Moderated by Lisa Disbrow, 25th undersecretary of the Air Force, the panel included Chief Master Sgt. of the Air Force JoAnne S. Bass; Gen. (ret.) Larry O. Spencer, 37th vice chief of staff of the Air Force; Honorable Shon Manasco, assistant secretary of the Air Force for Manpower and Reserve affairs; and Gen. (ret.) Lori Robinson, former commander of U.S. Northern Command and North American Aerospace Defense Command.
Recent events in the United States have sparked discussions of diversity and inclusion across the nation. The U.S. Air Force is no different.
As the panel kicked off, Bass noted that diversity is not solely defined by race.
“When I think about diversity, I think for me it is the things that make us different … when it comes to the United States Air Force, it is our diversity in race or ethnicity, gender, our sexual orientation, our religious beliefs, our economic backgrounds, our diversity of thought, and so, it's all of that combined,” Bass said. “It's critical to have that diversity in the Air Force that we have today because it is truly through that diversity that we can become the greatest organization and continue in that legacy.”
According to Spencer, a major step that must be taken to advance diversity is acknowledging unconscious bias and eliminating “colorblindness.”
“One of the frustrations people of color have is that there are many folks who just don't believe there's any issue,” he said. “I don't blame people for that, I understand it's hard to project yourself in someone else's shoes or someone else's life or see through their eyes, through their life lens.”
Spencer also commented on the possible dilemma of leaders feeling pressured to fulfill “quotas.” He recommended not focusing on filling a number, but hiring individuals who will propel the organization forward.
“The objective in an organization is not to build a Noah's Ark,” he said. “Diverse organizations, by every study I've read, perform better. It's not about getting one of these or two of those, it's about making your organization stronger and better.”
Simply employing a diverse force is not where progress ends. Inclusion must also occur. Bass likens diversity and inclusion to that of a dance.
“Diversity is inviting somebody to the dance. Inclusion is actually asking them to dance,” she said.
The panel members agreed that once diverse members get a seat at the table, their voices must be included in discussion and decision-making to provide alternate perspectives and solutions.

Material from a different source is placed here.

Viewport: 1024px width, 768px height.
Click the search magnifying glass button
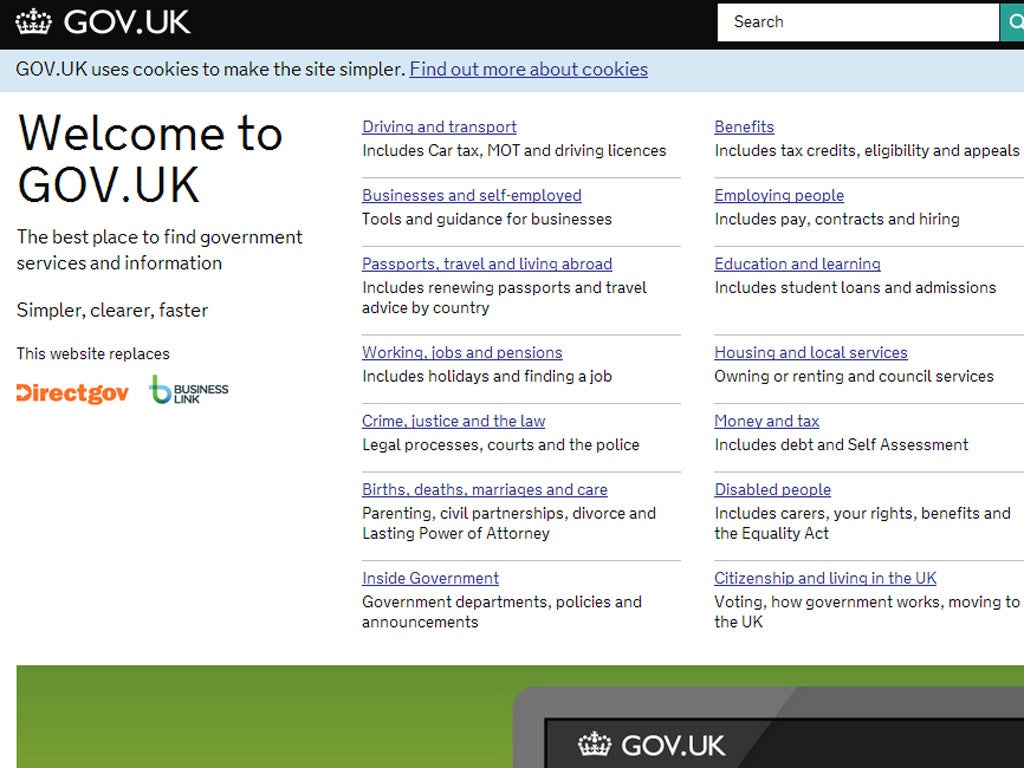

Manasco said he believes to truly take advantage of the unique experiences and perspectives of each Airman, trust must be established.
“I believe strongly that you have to meet your Airmen—you have to express a genuine interest in understanding not only who they are, but why they are who they are,” Manasco said. “So, the idea is to create trust in an environment where people don't have to check who they are at the door every time they come into work, they can actually bring their whole self into work. If we can do that, and if we can eradicate any obstacles that might exist to people's success, then I think we’ll be in a situation where success will breed success.”
While diversity and inclusion are hot topics right now, Manasco said he thinks that the conversation should not be one that is fleeting, but should be something the Air Force should continue to tackle and engrain in its culture.
“I think this is the beginning and not the end of this conversation,” he said. “If we can anchor on our shared interests and the things that actually unite us and really dispel those things that draw dissention amongst us, then I think we'll be in a good place. We've got work to do, but I know that we can set the standard, not only for the Department of Defense, but also for the nation.”